UK - Should withdrawals from money purchases be scheduled as crystallisations or planned withdrawals?
This consideration is especially important if you plan to take a large lump sum withdrawal of cash from the crystallisation of a money purchase (in our UK release).
Pension Commencement Lump Sum (PCLS) withdrawals from money purchases are still best scheduled on the Pensions > Money Purchase or Defined Contribution screens. Whereas regularly scheduled incomes from pensions or even large one-off withdrawals made for special purchases or debt payoffs are best scheduled on the new Planned Withdrawals screen.
When scheduled as a general crystallisation strategy on the Money Purchase screen , the software will know to sweep any surplus lump sum from the crystallisation into the owner’s default cash account, if it isn’t scheduled to be transferred elsewhere.
Scheduling the crystallisation of money purchases
General crystallisation instructions for money purchases are still managed on the Money Purchase screen’s Crystallisation of Money Purchase panel.
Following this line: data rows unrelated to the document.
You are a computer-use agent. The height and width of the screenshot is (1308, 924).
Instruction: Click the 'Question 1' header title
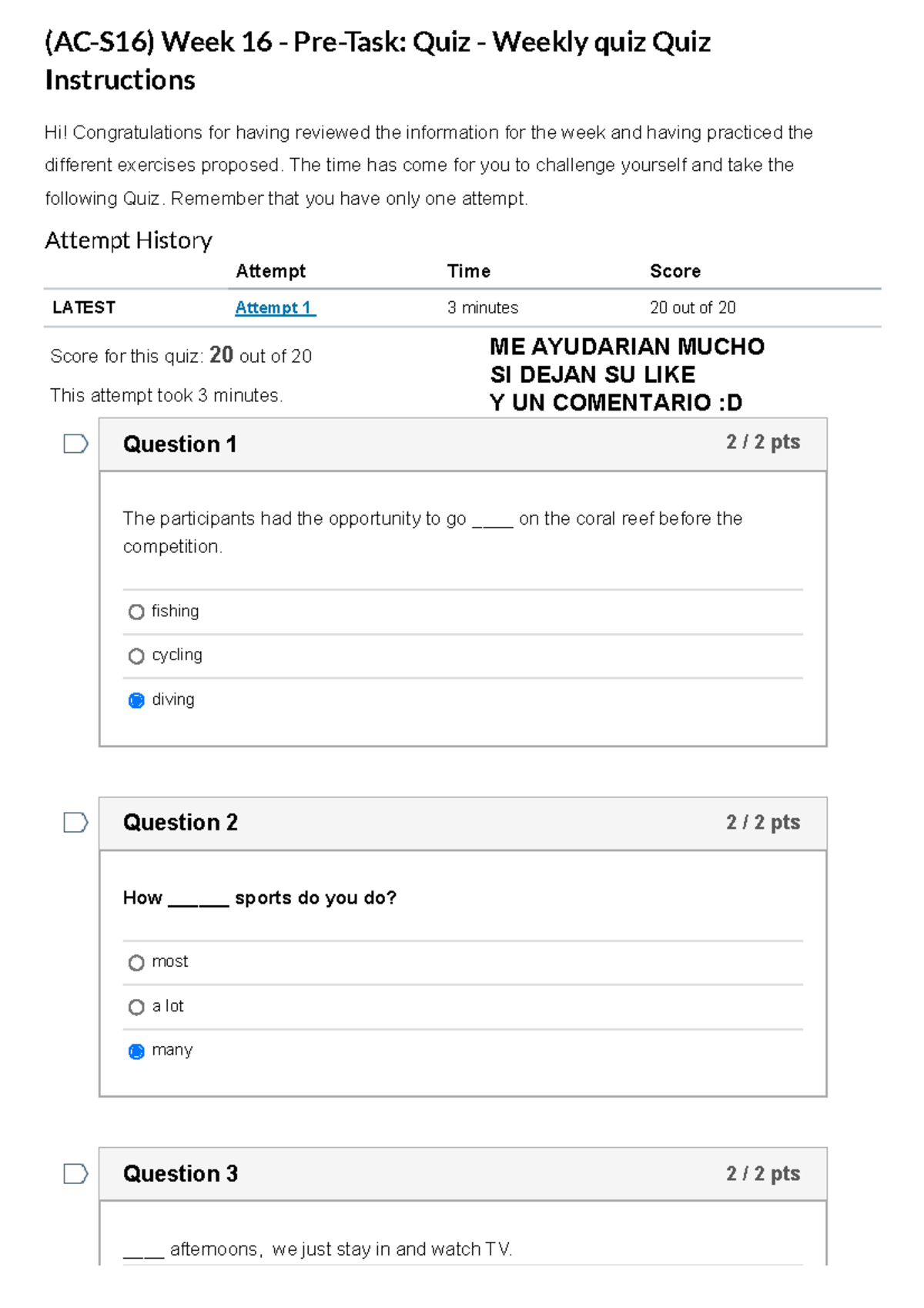[x=179, y=444]
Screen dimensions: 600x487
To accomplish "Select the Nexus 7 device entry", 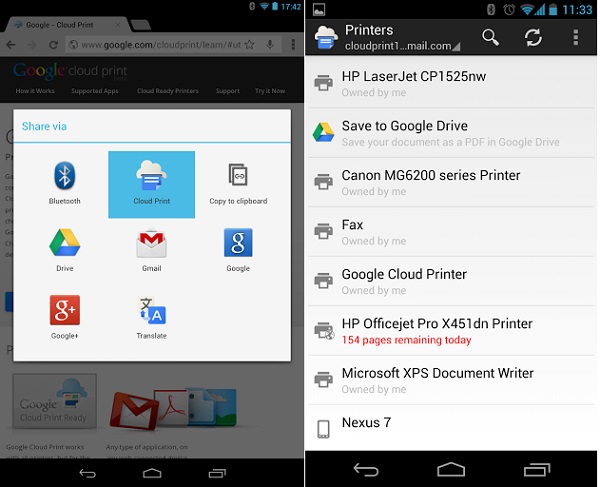I will 450,428.
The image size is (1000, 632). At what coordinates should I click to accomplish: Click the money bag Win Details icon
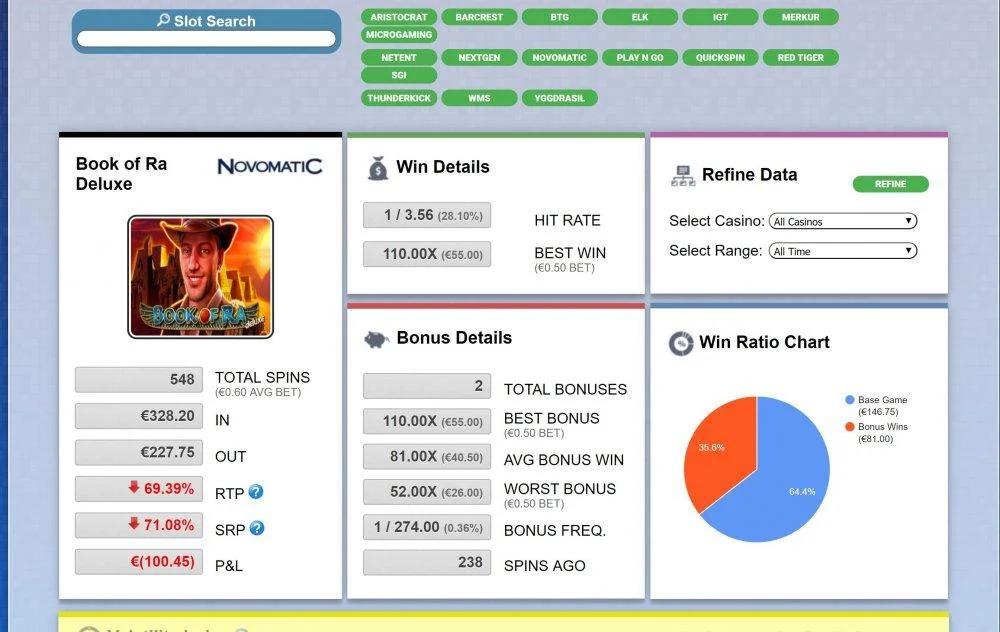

To view the software’s default crystallisation settings for Money Purchases, open the Pensions > Money Purchase screen.
Expand Withdrawals & Annuity and select Crystallisation of Money Purchase.
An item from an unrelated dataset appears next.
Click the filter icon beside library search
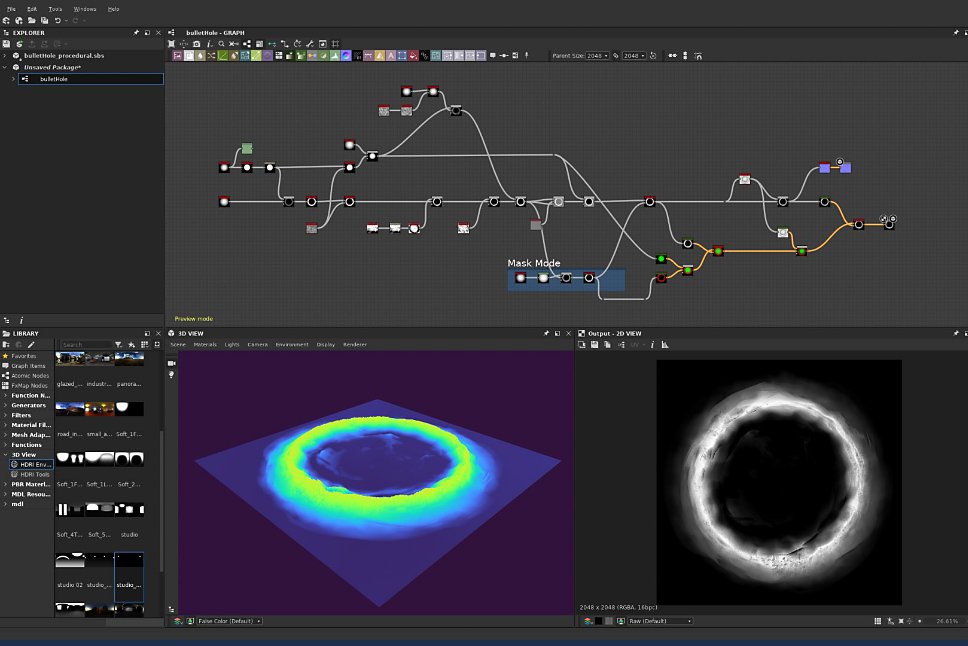The height and width of the screenshot is (646, 968). pos(118,345)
You might use this panel rarely now that regular withdrawals from money purchases are managed separately on the Planned Withdrawals screen. But the Crystallisation panel will continue to be useful if ever you need to set a special crystallisation strategy for a money purchase.
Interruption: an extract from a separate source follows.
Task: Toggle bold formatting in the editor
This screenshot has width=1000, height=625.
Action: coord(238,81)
While the Crystallisation panel’s options remain largely unchanged, some subtle changes have been made to the way the crystallisation settings are managed.
Notice that there is no longer an “as needed” crystallisation option on the panel. As needed crystallisations remain the software’s default, but there is no longer any need to select it as a crystallisation option.
This crystallisation option has been removed because scheduling future withdrawals from a money purchase and allowing the software to take withdrawals from one automatically, as needed, are no longer mutually exclusive options. You can now schedule a planned income from the pension (on the new Planned Withdrawals screen) while additional withdrawals can be taken by the software whenever they are needed to help fulfil expenses.
Notice the “Apply Crystallisation Instructions” checkbox is now left unticked by default.
In the past, unticking this option would preserve the pension for inheritors. With no crystallisations applied, the pension would be ringfenced, at least until it was passed to an inheritor. Now if you want to preserve a pension, this is easily managed using options on the new Withdrawal Limit panel. More about withdrawal limits can be found here.
Ticking “Apply Crystallisation Instructions” now activates the special crystallisation options below it.
Scheduling a Pension Commencement Lump Sum (PCLS)
In most cases you will no longer need to tick the “Apply Crystallisation Instructions” option and enter crystallisation instructions.
But let’s say your client has a broad crystallisation strategy in mind. He plans to crystallise 100% of his pension at retirement, taking out the 25% tax-free cash allowance and moving the remaining 75% into a drawdown pension. General crystallisation instructions like these will still be set on the Money Purchase screen’s Crystallisation panel.
To schedule this onetime crystallisation, open the panel and tick the “Apply Crystallisation Instructions” checkbox.
Select form the drop-down list the event at which the crystallisation is to occur. The default will in most cases be your client’s Retirement event, but alternative events could be added to the timeline and selected to schedule the crystallisation.
Lump Sum: Either simply select the “Tax Free Cash Only” option or select “% of Crystallised Amount” and enter 25%.
Frequency: Select “One time”.
Finish by clicking OK to commit the changes.
According to these instructions, the software will crystallise 100% of the pension when its owner retires. The 25% tax-free cash allowance will be paid to the client as a lump sum while the remaining 75% of the pension’s balanced will be transferred into a drawdown account.
The tax-free lump sum, if it is not spent or transferred into a specific account, will be deposited into the owner’s default cash account (e.g. John’s Cash). Default cash accounts are always the software’s first stop for future top-up income.
The remaining 75% of the pension balance will be deposited into a drawdown account, which will be available for withdrawals as needed. The option is now available to also schedule a regular income from the drawdown pension on the new Planned Withdrawals screen.
Note - Drawdown accounts are created automatically by the software and are managed on the Pensions > Drawdown Pensions screen. More about drawdown pensions in a moment.
Phased crystallisations of various sorts can still be scheduled on the Crystallisations panel. More information about these options can be found here. Plus, any crystallisation instructions that you already have in place will continue to work as before and will still be available on the Crystallisation panel.
The Crystallisation panel is still a useful tool, but now only for setting general crystallisation instructions. When it comes to scheduling a regular income from a pension (e.g. an income of 15,000 per annum from his pension and hers), this is now best managed on the new Planned Withdrawals screen. There is no longer any need to finesse general crystallisation instructions in order to schedule an income from a money purchase.